EXERCISE REQUIREMENTS
Beginning with the line that has "Close the side navigation panel", reproduce each remaining line of the data exactly, down to and including the last.

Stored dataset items
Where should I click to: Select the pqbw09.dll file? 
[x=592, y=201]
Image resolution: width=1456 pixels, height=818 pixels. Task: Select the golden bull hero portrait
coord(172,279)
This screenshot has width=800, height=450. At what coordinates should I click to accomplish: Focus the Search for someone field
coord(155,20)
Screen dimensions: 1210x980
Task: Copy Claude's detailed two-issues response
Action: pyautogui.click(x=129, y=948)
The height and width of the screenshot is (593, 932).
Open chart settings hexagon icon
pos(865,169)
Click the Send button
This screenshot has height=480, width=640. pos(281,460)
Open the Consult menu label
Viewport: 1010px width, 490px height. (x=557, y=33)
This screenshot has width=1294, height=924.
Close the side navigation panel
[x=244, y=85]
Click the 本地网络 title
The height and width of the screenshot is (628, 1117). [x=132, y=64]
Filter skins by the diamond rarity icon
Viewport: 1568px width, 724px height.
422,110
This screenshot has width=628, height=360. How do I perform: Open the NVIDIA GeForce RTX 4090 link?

RESPONSE AREA
Close the side navigation panel
[x=244, y=85]
Click the 本地网络 title
The height and width of the screenshot is (628, 1117). [x=132, y=64]
Filter skins by the diamond rarity icon
Viewport: 1568px width, 724px height.
422,110
This screenshot has width=628, height=360. How do I perform: Open the NVIDIA GeForce RTX 4090 link?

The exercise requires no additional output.